> **Task objective**
Omit all pictures and transcribe only the lines in the entries below that run from the line with "You are a GUI" through the line with "Given: Click the fake user shield icon".

Screenshot grounding data:
* * *
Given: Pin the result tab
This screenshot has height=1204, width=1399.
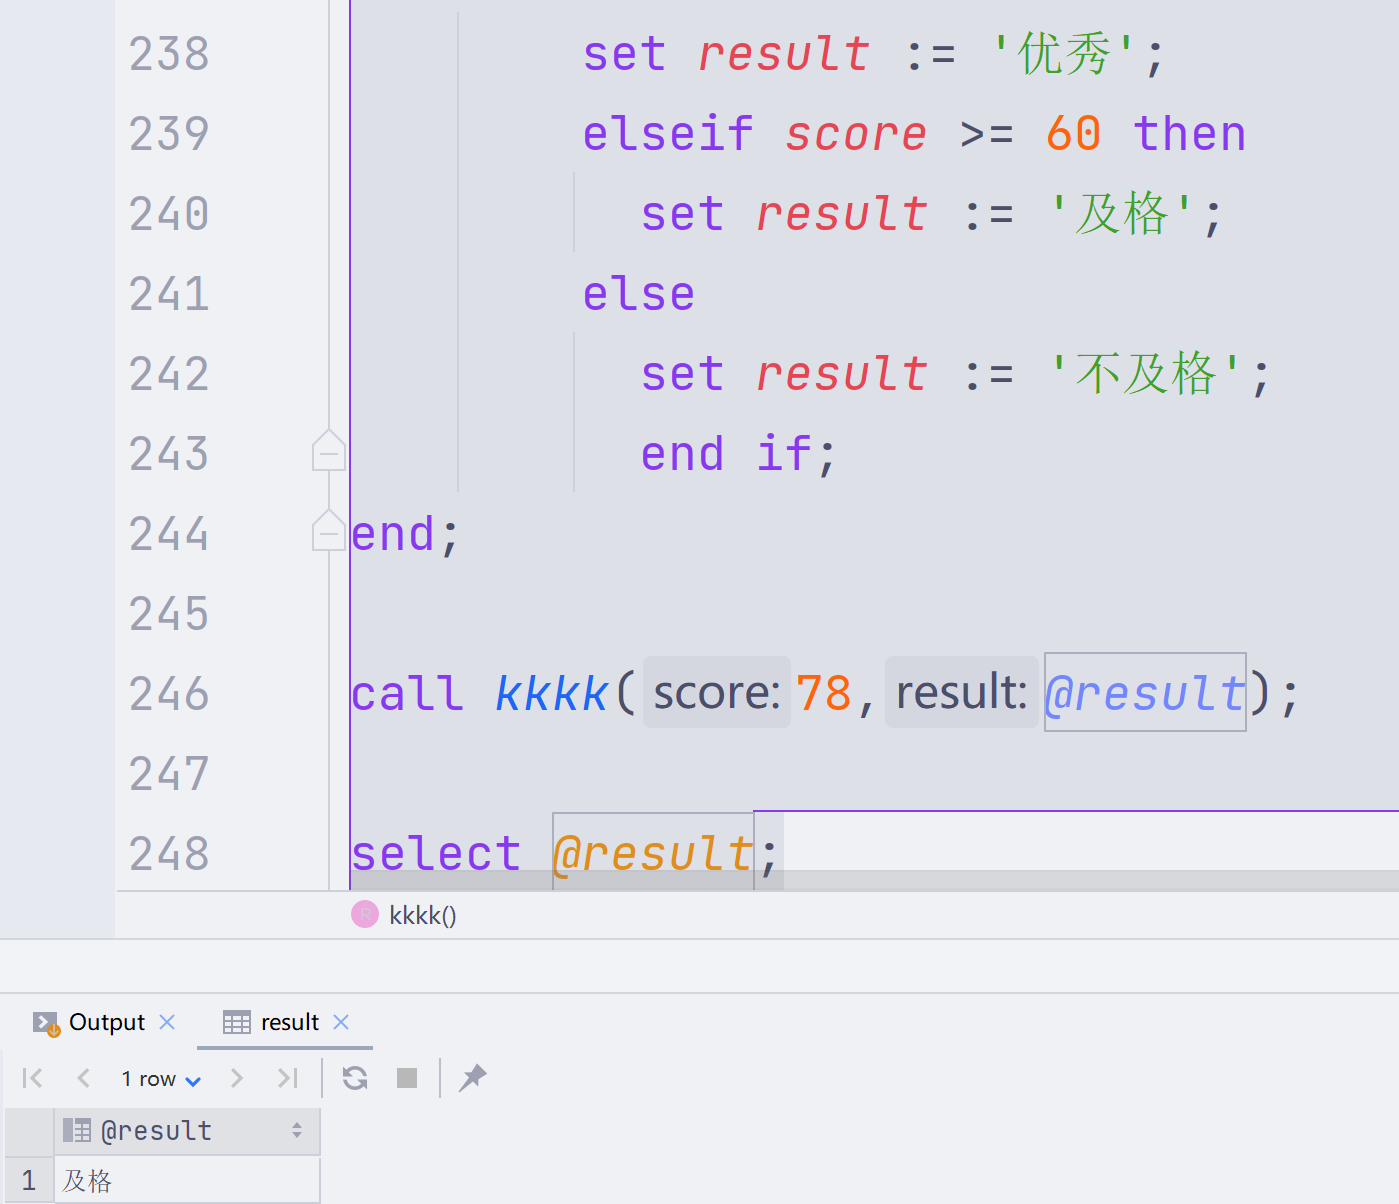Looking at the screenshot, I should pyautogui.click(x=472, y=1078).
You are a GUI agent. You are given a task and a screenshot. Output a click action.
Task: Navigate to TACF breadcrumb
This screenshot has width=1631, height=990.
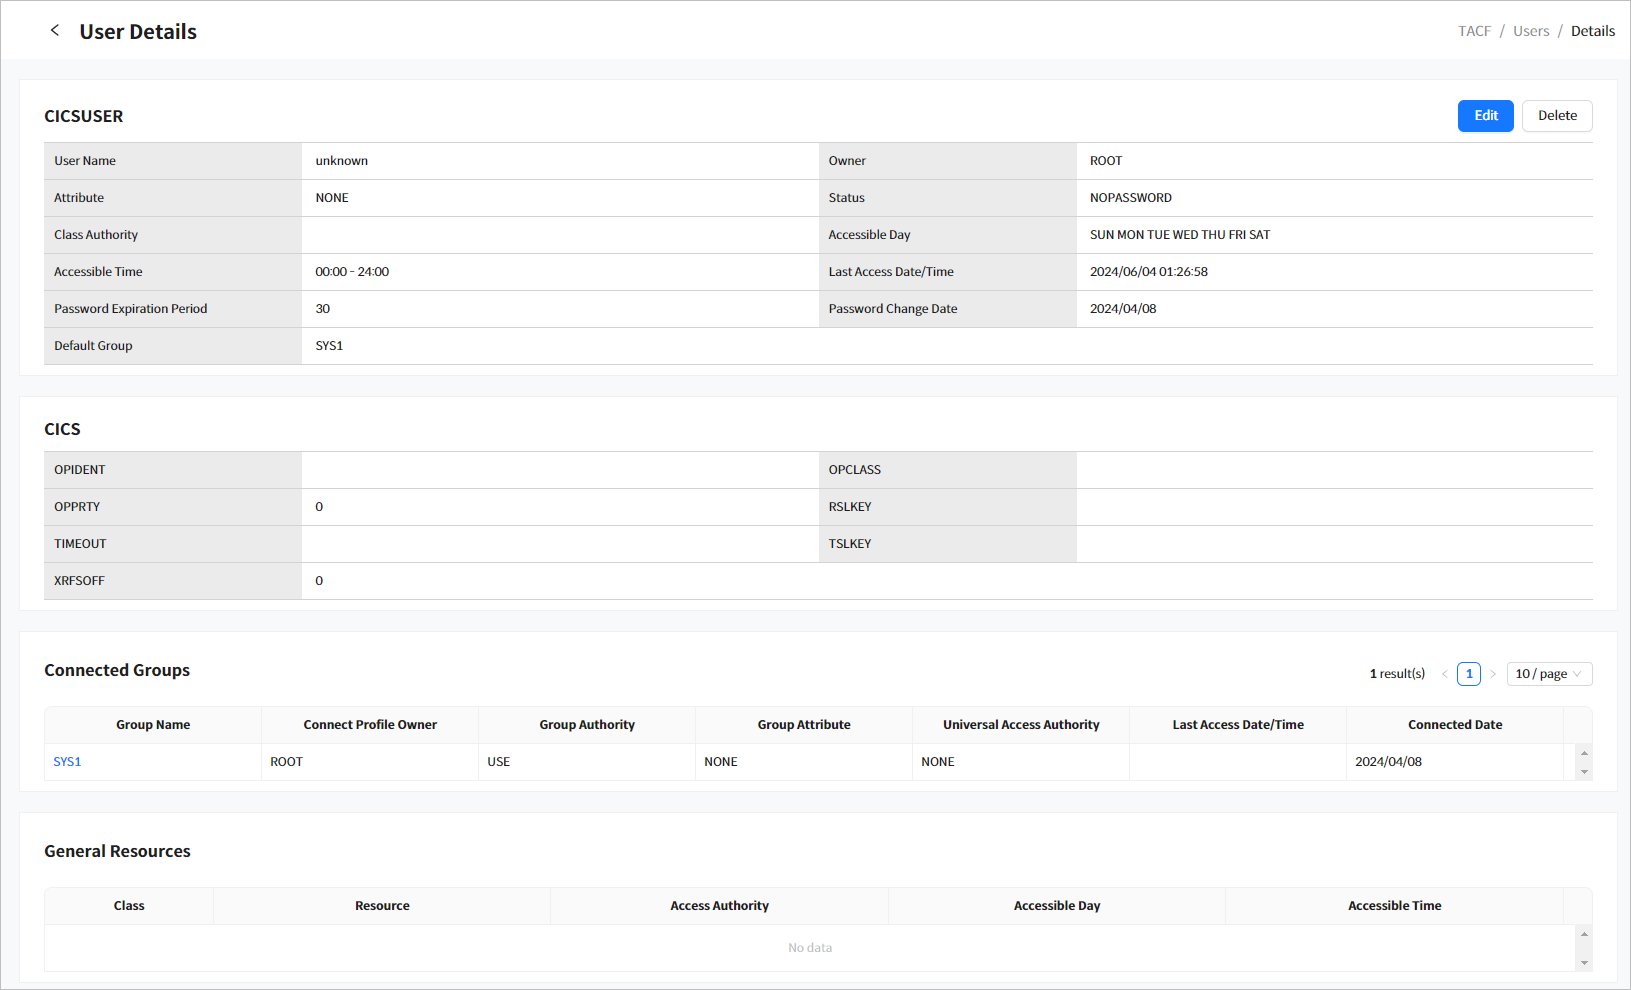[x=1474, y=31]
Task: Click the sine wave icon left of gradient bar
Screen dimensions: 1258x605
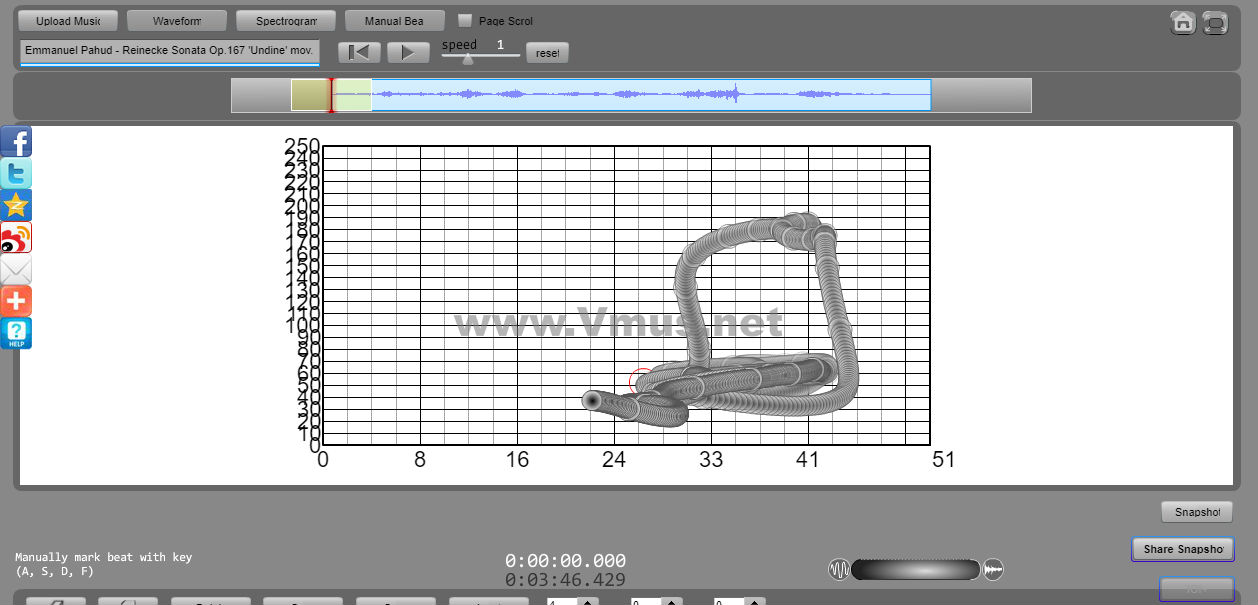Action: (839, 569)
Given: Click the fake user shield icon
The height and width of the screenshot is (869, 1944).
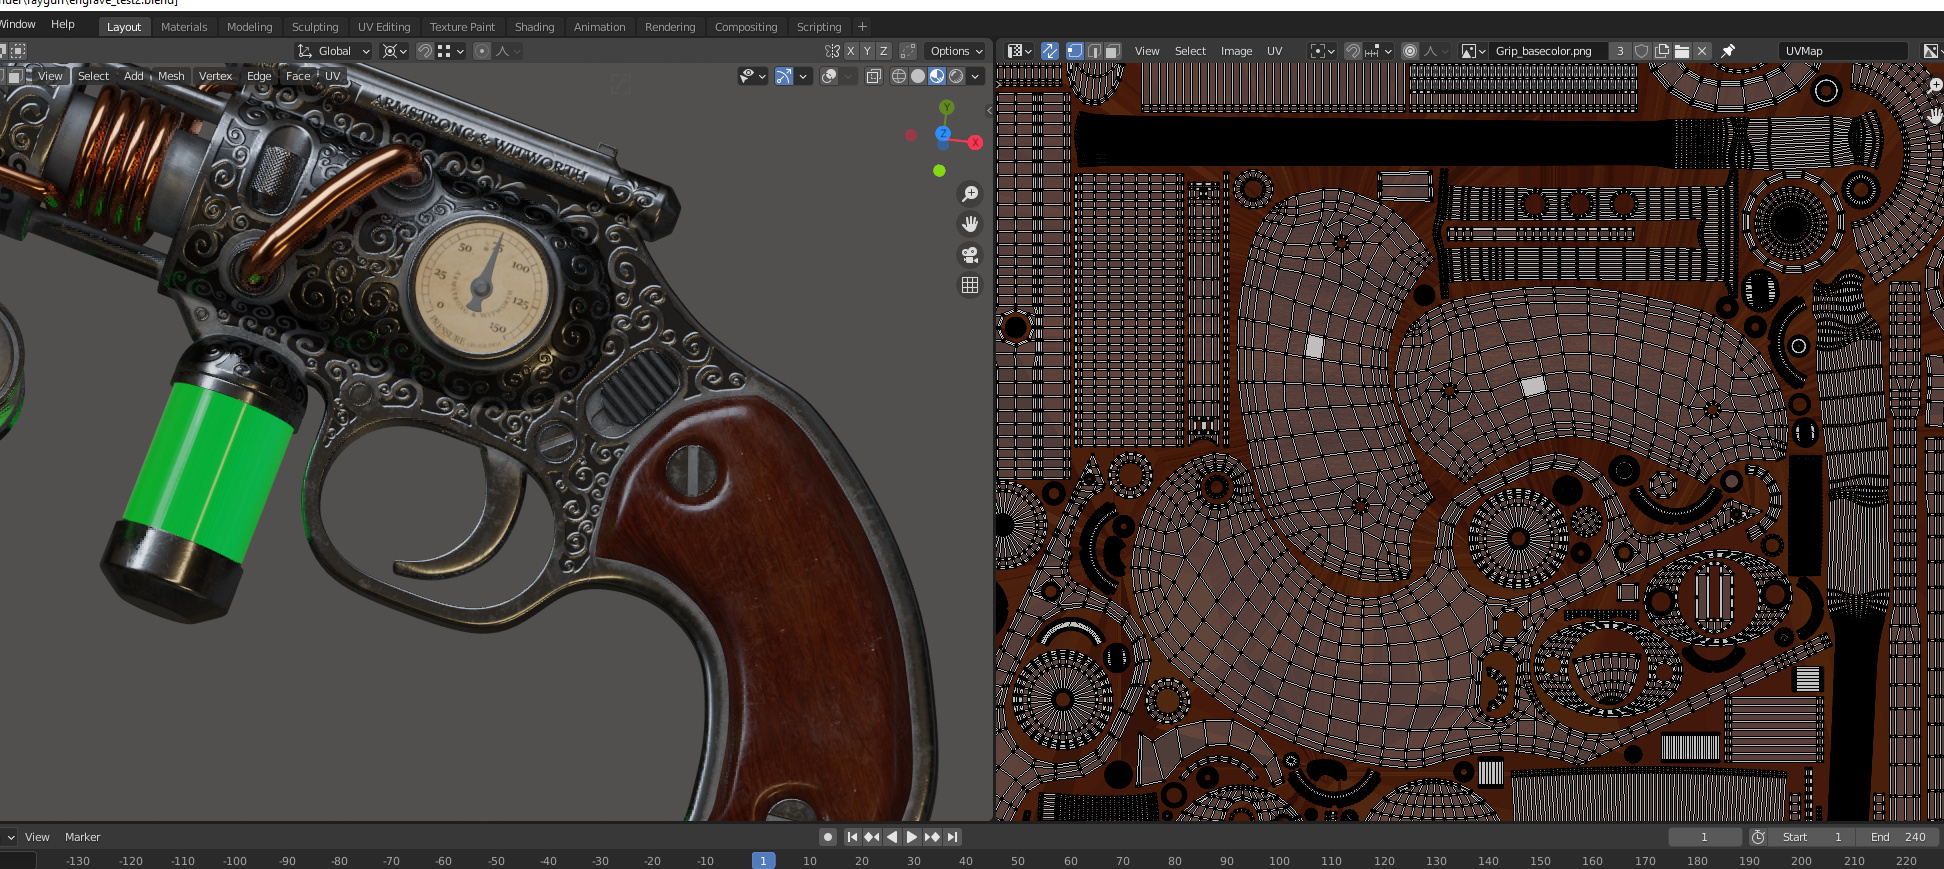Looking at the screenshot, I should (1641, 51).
* * *
> **Reply**
You are a GUI agent. You are given a task and a screenshot. Output a click action.
Task: Navigate to TACF breadcrumb
This screenshot has width=1631, height=990.
[x=1474, y=31]
Task: Click the sine wave icon left of gradient bar
Screen dimensions: 1258x605
Action: (839, 569)
Given: Click the fake user shield icon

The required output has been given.